INFORMATION PROVIDED =
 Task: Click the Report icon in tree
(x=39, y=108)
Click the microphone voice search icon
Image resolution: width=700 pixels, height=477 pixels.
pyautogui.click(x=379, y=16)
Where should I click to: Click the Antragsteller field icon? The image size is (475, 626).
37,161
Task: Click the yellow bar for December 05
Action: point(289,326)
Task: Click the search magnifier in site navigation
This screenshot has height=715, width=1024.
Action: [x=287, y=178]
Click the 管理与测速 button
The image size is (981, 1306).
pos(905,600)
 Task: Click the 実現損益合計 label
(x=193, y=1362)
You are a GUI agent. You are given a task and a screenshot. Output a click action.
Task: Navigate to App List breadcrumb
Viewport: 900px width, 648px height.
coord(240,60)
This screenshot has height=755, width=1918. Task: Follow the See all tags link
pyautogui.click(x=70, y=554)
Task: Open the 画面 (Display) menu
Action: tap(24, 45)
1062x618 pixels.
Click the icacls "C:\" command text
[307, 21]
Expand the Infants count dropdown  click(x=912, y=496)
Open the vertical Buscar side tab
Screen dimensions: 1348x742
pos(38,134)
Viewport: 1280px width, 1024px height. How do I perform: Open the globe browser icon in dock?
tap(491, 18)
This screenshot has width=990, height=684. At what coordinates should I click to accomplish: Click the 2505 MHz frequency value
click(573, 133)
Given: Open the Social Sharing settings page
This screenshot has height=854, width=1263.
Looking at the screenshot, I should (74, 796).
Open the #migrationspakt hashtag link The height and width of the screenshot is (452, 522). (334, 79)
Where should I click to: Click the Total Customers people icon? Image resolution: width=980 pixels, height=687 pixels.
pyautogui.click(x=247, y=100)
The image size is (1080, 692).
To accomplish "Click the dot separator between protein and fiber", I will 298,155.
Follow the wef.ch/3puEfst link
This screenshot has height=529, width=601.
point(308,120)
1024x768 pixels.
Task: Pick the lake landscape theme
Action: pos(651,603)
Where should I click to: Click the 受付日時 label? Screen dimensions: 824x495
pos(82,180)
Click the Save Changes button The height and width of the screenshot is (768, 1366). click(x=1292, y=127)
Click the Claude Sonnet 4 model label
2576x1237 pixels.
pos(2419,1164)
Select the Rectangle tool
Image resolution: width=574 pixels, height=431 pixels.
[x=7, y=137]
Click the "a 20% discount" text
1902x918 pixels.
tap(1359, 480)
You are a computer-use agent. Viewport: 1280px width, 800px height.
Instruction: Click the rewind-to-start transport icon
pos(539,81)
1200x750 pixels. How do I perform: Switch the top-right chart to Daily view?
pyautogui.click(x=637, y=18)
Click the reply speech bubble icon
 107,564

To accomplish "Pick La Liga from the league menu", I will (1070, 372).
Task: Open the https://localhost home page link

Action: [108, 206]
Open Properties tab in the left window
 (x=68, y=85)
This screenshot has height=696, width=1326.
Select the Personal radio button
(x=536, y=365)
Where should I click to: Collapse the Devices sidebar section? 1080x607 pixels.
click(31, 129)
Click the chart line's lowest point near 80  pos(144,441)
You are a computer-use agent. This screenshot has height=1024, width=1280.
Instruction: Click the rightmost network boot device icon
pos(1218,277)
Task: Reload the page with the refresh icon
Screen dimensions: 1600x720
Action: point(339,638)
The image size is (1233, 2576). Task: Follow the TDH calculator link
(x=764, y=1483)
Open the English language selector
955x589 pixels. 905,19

TASK OBJECTIVE =
All the entries must be retyped exactly.

YOUR RESPONSE =
 Task: Click the Report icon in tree
(x=39, y=108)
Click the microphone voice search icon
Image resolution: width=700 pixels, height=477 pixels.
pyautogui.click(x=379, y=16)
Where should I click to: Click the Antragsteller field icon? The image size is (475, 626).
37,161
Task: Click the yellow bar for December 05
Action: point(289,326)
Task: Click the search magnifier in site navigation
This screenshot has height=715, width=1024.
Action: [x=287, y=178]
Click the 管理与测速 button
The image size is (981, 1306).
pos(905,600)
 Task: Click the 実現損益合計 label
(x=193, y=1362)
You are a GUI agent. You are given a task and a screenshot. Output a click action.
Task: Navigate to App List breadcrumb
Viewport: 900px width, 648px height.
coord(240,60)
This screenshot has height=755, width=1918. Task: Follow the See all tags link
pyautogui.click(x=70, y=554)
Task: Open the 画面 (Display) menu
Action: tap(24, 45)
1062x618 pixels.
Click the icacls "C:\" command text
[307, 21]
Expand the Infants count dropdown  click(x=912, y=496)
Open the vertical Buscar side tab
Screen dimensions: 1348x742
pos(38,134)
Viewport: 1280px width, 1024px height. How do I perform: Open the globe browser icon in dock?
tap(491, 18)
This screenshot has width=990, height=684. At what coordinates should I click to accomplish: Click the 2505 MHz frequency value
click(573, 133)
Given: Open the Social Sharing settings page
This screenshot has height=854, width=1263.
Looking at the screenshot, I should (74, 796).
Open the #migrationspakt hashtag link The height and width of the screenshot is (452, 522). (334, 79)
Where should I click to: Click the Total Customers people icon? Image resolution: width=980 pixels, height=687 pixels.
pyautogui.click(x=247, y=100)
The image size is (1080, 692).
To accomplish "Click the dot separator between protein and fiber", I will 298,155.
Follow the wef.ch/3puEfst link
This screenshot has height=529, width=601.
point(308,120)
1024x768 pixels.
Task: Pick the lake landscape theme
Action: pos(651,603)
Where should I click to: Click the 受付日時 label? Screen dimensions: 824x495
pos(82,180)
Click the Save Changes button The height and width of the screenshot is (768, 1366). click(x=1292, y=127)
Click the Claude Sonnet 4 model label
2576x1237 pixels.
pos(2419,1164)
Select the Rectangle tool
Image resolution: width=574 pixels, height=431 pixels.
[x=7, y=137]
Click the "a 20% discount" text
1902x918 pixels.
tap(1359, 480)
You are a computer-use agent. Viewport: 1280px width, 800px height.
Instruction: Click the rewind-to-start transport icon
pos(539,81)
1200x750 pixels. How do I perform: Switch the top-right chart to Daily view?
pyautogui.click(x=637, y=18)
Click the reply speech bubble icon
 107,564

To accomplish "Pick La Liga from the league menu", I will (1070, 372).
Task: Open the https://localhost home page link

Action: [108, 206]
Open Properties tab in the left window
 (x=68, y=85)
This screenshot has height=696, width=1326.
Select the Personal radio button
(x=536, y=365)
Where should I click to: Collapse the Devices sidebar section? 1080x607 pixels.
click(31, 129)
Click the chart line's lowest point near 80  pos(144,441)
You are a computer-use agent. This screenshot has height=1024, width=1280.
Instruction: Click the rightmost network boot device icon
pos(1218,277)
Task: Reload the page with the refresh icon
Screen dimensions: 1600x720
Action: point(339,638)
The image size is (1233, 2576). Task: Follow the TDH calculator link
(x=764, y=1483)
Open the English language selector
955x589 pixels. 905,19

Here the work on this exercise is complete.